▶ [Task input]:
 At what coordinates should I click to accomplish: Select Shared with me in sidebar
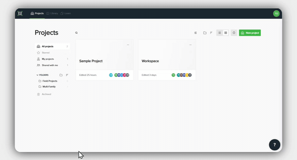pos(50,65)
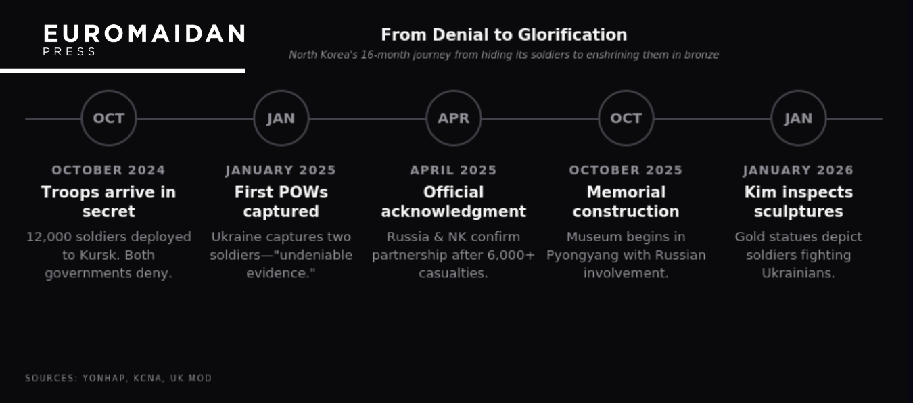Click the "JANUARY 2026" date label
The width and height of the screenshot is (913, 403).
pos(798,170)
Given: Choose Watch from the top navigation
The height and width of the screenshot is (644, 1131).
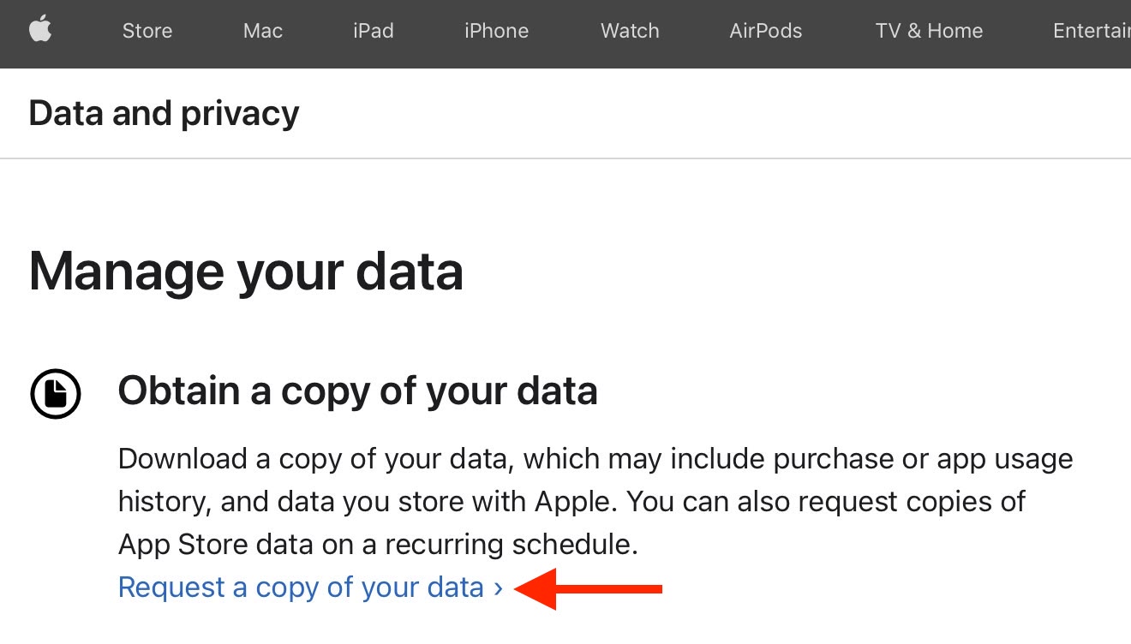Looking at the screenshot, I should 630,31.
==
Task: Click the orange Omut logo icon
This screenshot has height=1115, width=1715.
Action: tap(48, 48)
--
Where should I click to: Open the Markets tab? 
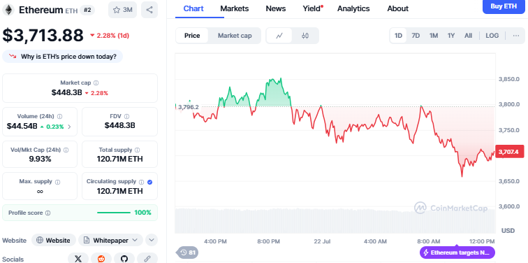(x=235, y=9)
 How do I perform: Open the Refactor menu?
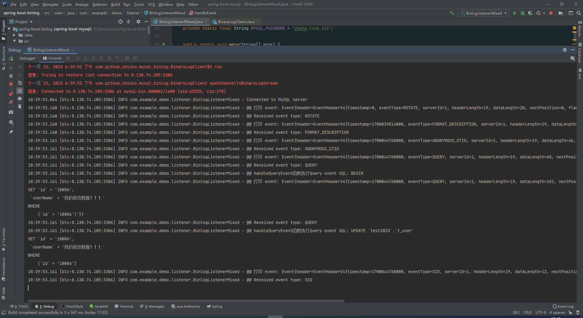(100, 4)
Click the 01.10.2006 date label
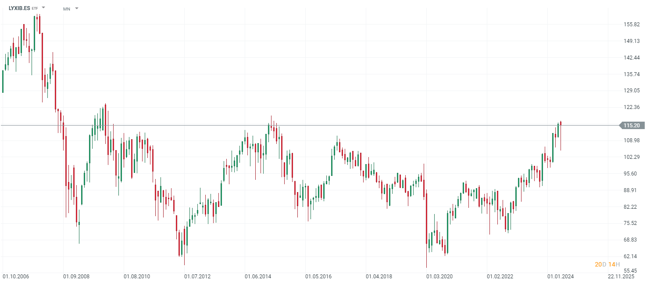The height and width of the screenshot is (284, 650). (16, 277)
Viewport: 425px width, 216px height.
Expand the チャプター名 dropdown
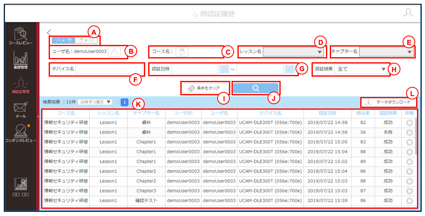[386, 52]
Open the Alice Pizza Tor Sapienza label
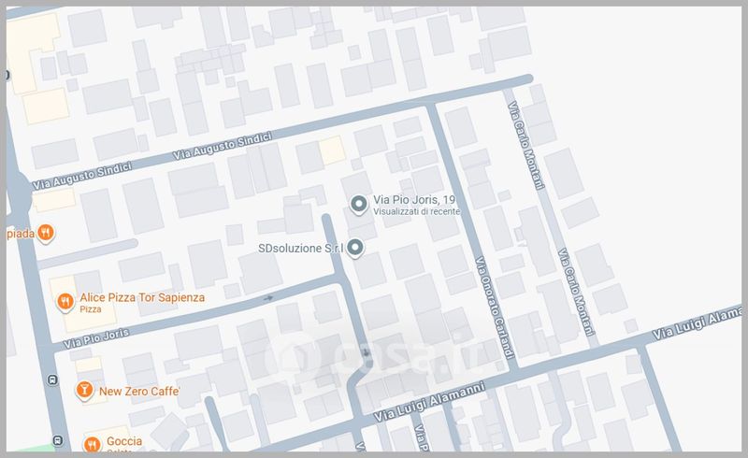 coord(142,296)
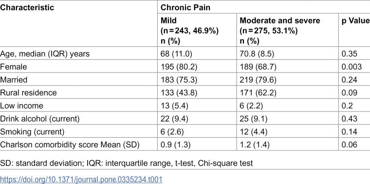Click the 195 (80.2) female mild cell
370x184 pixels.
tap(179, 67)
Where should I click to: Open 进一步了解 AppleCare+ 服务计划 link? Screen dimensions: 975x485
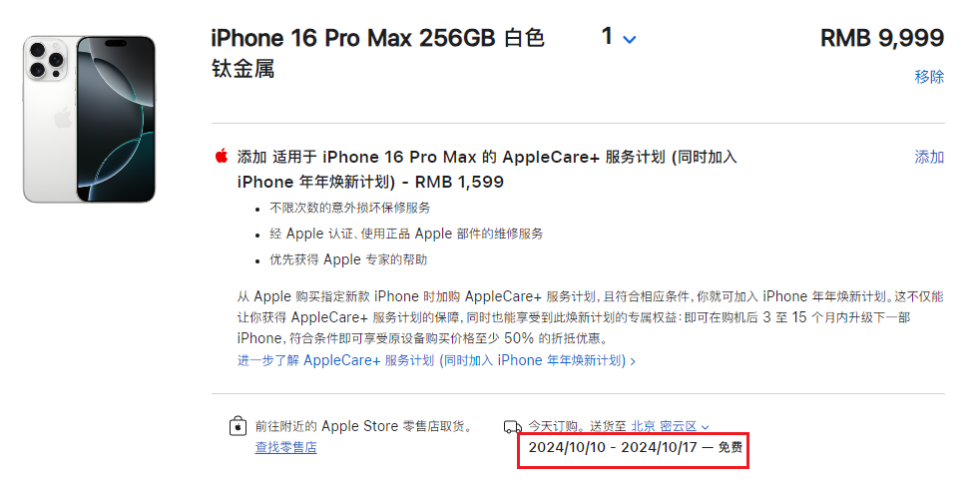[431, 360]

▶ [Description of the task]: Repeat the lines above exactly, beginning with the one containing "At what coordinates" and finishing with the one containing "Given: Choose Watch from the top navigation". No pictures belong in the copy.

▶ [Exercise output]:
 At what coordinates should I click to accomplish: Select Shared with me in sidebar
pos(50,65)
Click the "JANUARY 2026" date label
The width and height of the screenshot is (913, 403).
pos(798,170)
Given: Choose Watch from the top navigation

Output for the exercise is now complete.